■ What the exercise asks ■
If a line in the records below contains the word "dimensions", copy it.
-- Opening Marker --
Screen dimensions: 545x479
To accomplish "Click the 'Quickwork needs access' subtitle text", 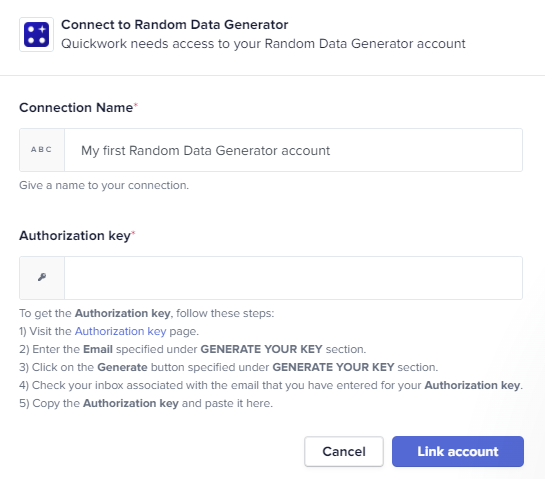I will 263,44.
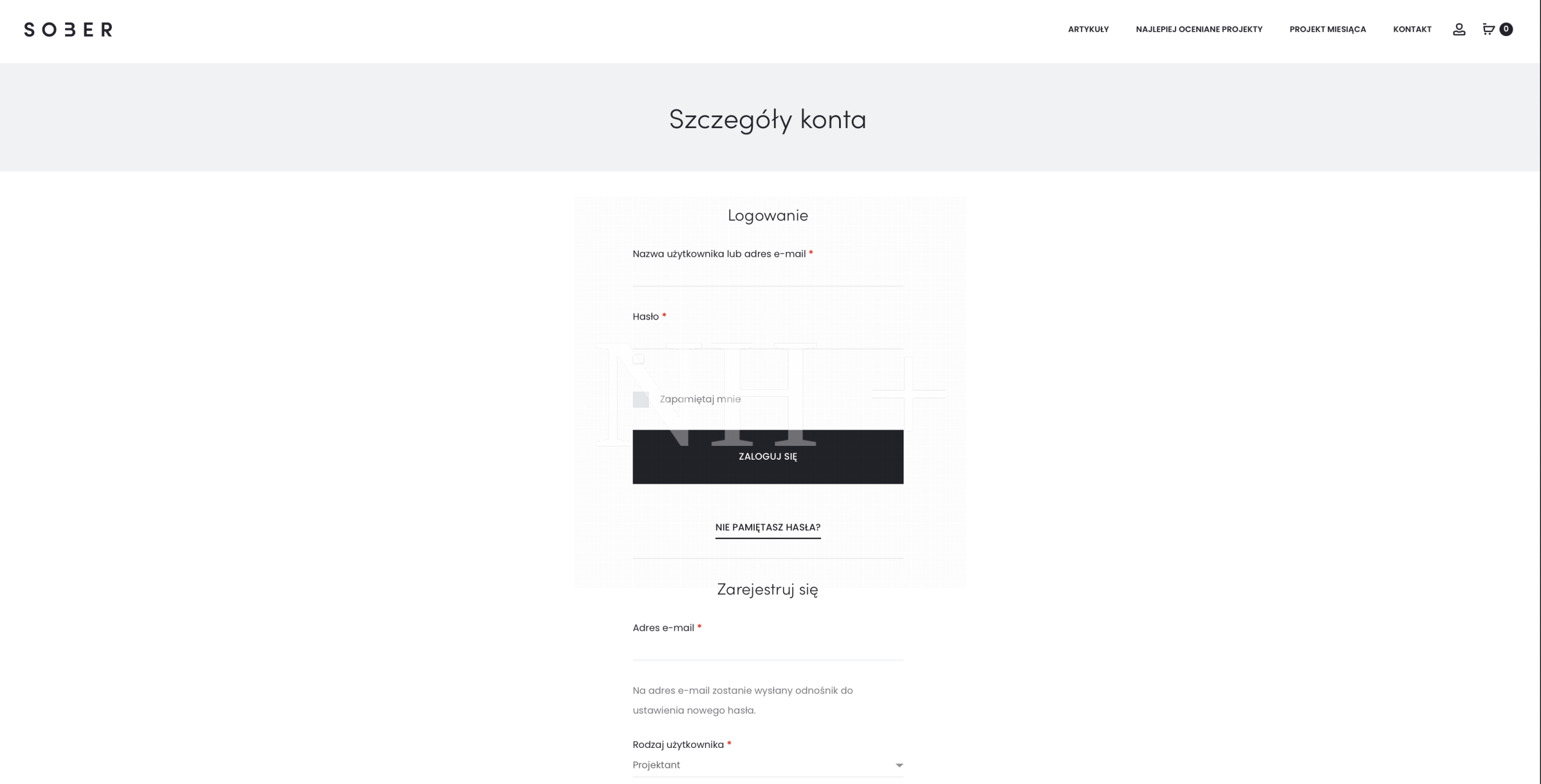1541x784 pixels.
Task: Open the Kontakt menu item
Action: point(1412,29)
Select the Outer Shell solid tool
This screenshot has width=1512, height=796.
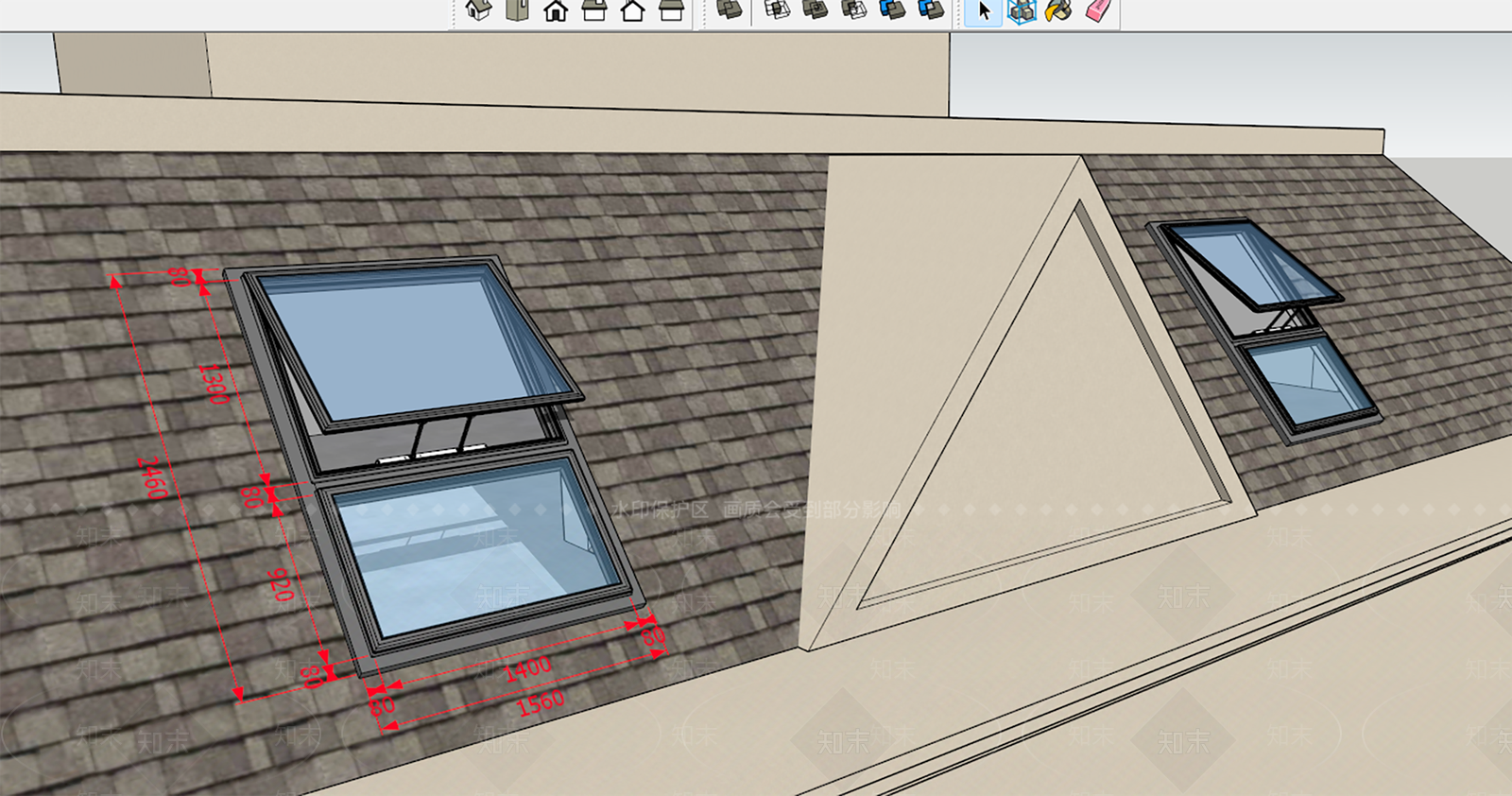click(x=728, y=10)
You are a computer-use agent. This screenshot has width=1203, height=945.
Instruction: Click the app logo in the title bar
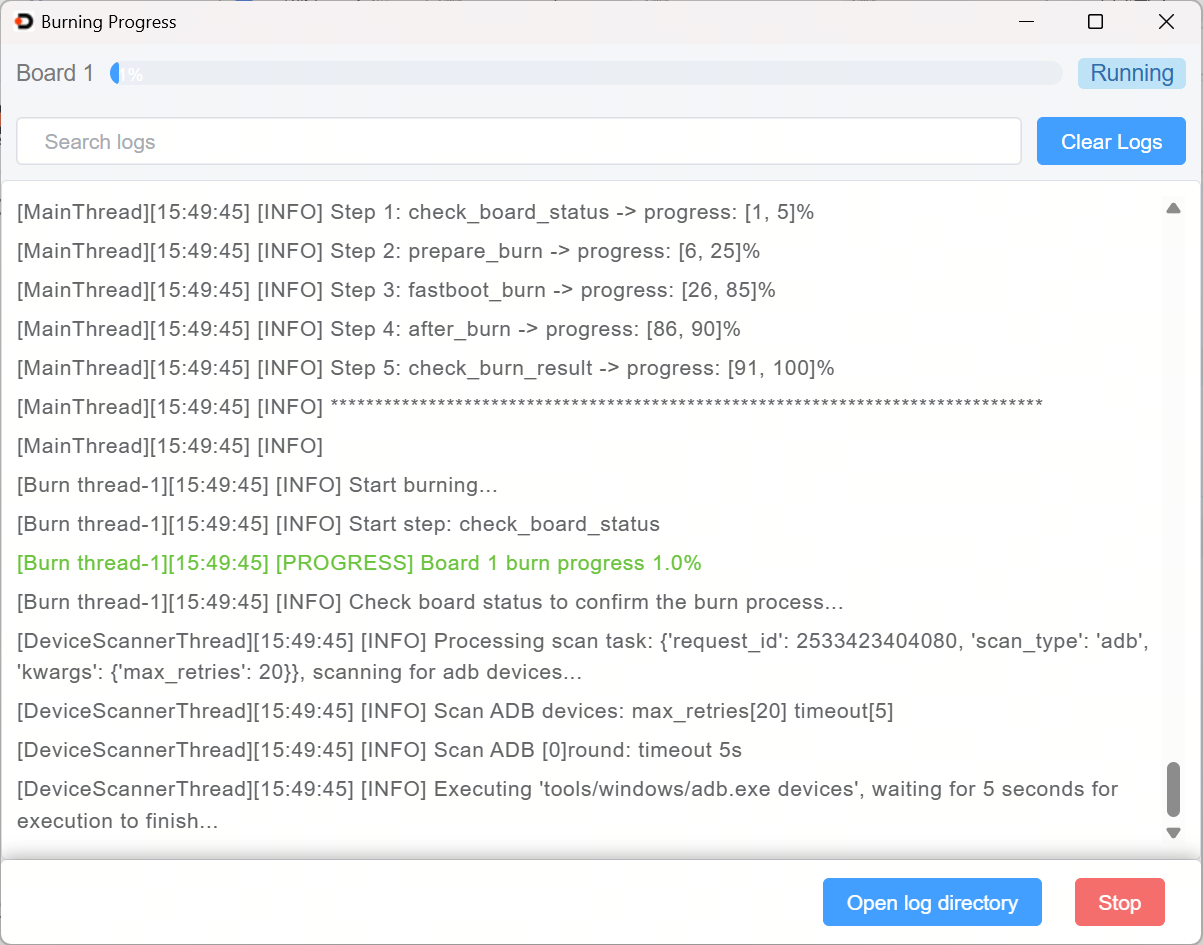point(24,22)
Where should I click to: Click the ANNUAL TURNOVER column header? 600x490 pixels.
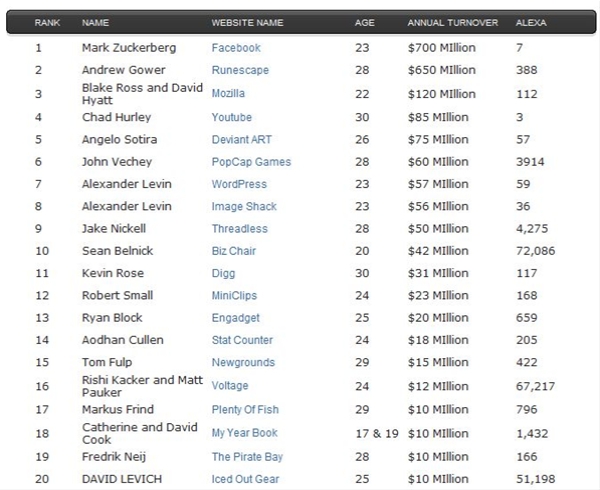pyautogui.click(x=453, y=23)
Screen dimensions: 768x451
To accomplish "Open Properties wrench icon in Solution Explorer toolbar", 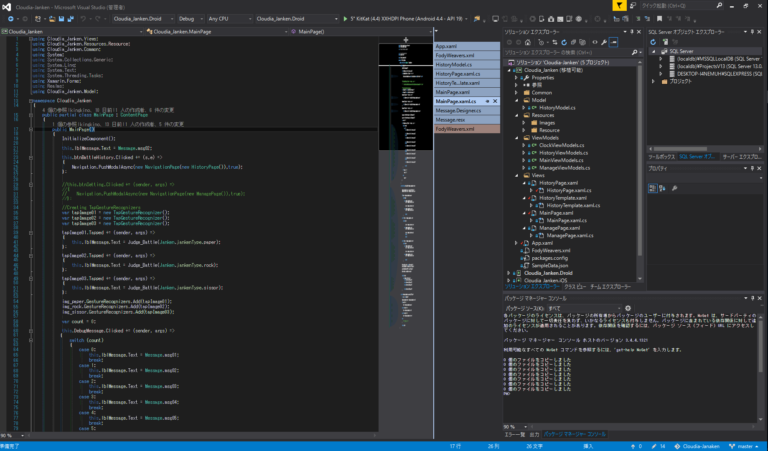I will [603, 43].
-- Closing Marker --
■ Result below ■
Screen dimensions: 545x479
Screen dimensions: 768x451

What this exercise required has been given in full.